The early 1960s then saw the cover price of the standard American comic
book - now fixed at 32 interior pages - go to twelve cents. In the late
1960s that price took another jump, to fifteen cents. By 1972 the cover
price had reached twenty cents. This became a veritable trend, and
through the 1970s the cover price hiked up fairly regularly by
five-cent increments until it hit fifty cents in 1980 - a specific
move by DC that was eventually emulated by all other publishers. So, in
roughly the same span of time it took comics to go from 64 to 32 pages
for a dime, a book of 32 pages had gone from a dime to fifty cents - or
five dimes. Did the American comic book reader get anything for this
quintupling of cover price? Not really - even the resultant
establishment of from 20 to 22 pages of story per book was only the
restoration of the page count that stood from the 1960s through the
early 1970s, but had shrunk to 17 by the late 1970s. (I speak
specifically of the pages counts of the super-hero books issued by DC
and Marvel, which by that time overwhelmingly dominated the American
comics market.)
This second period was my time of suffering over price increases. From
a dime to twelve cents was a twenty-percent price hike, from twelve to
fifteen a twenty-five percent price hike, from fifteen to twenty a
thirty-three (and a third) percent price hike! A doubling of cover
price by these ghastly proportional increments in less than a decade!

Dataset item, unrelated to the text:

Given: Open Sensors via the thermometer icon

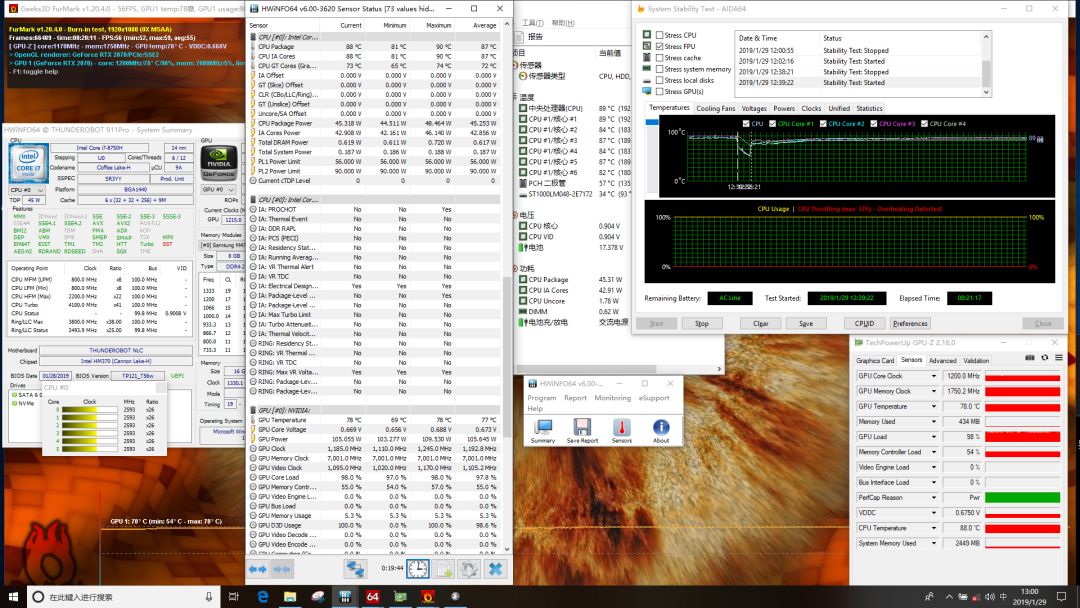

This was bad, foks, this was very, very bad...and just kept getting
worse, as it only took the following eight years to more than double
again!
And this was back when I didn't understand all the reasons for price
increases, be they sound or stupid, or that whether a reason was sound
or stupid had little bearing on its contribution to what would always
prove inevitable.
The upshot is, three dollars (rounding off today's range) is a
ridiculous price to pay for a comic book - but not one whit more
ridiculous that it was to pay fifty cents back in 1980, or seventy-five
cents in 1986, or ninety-five cents in 1989, or a buck-fifty by 1993,
or a buck-ninety-five by 1995. The truth is, it's been almost ten years
since the nearly two-dollar comic reared its ugly head, but in that
time the cover price has only increased by half - one of the lowest
rates of increase since the early 1960s!
Yeah, it takes an old codger like me to go on like this, but that's the
perspective an old codger like me acquires. I'll certainly reflect
fondly back on "The Good Old Days," but that sort of thing is always
leavened by reviewing things like this on occasion and amending that
reflection to "The Good Old Days - They Were Terrible!"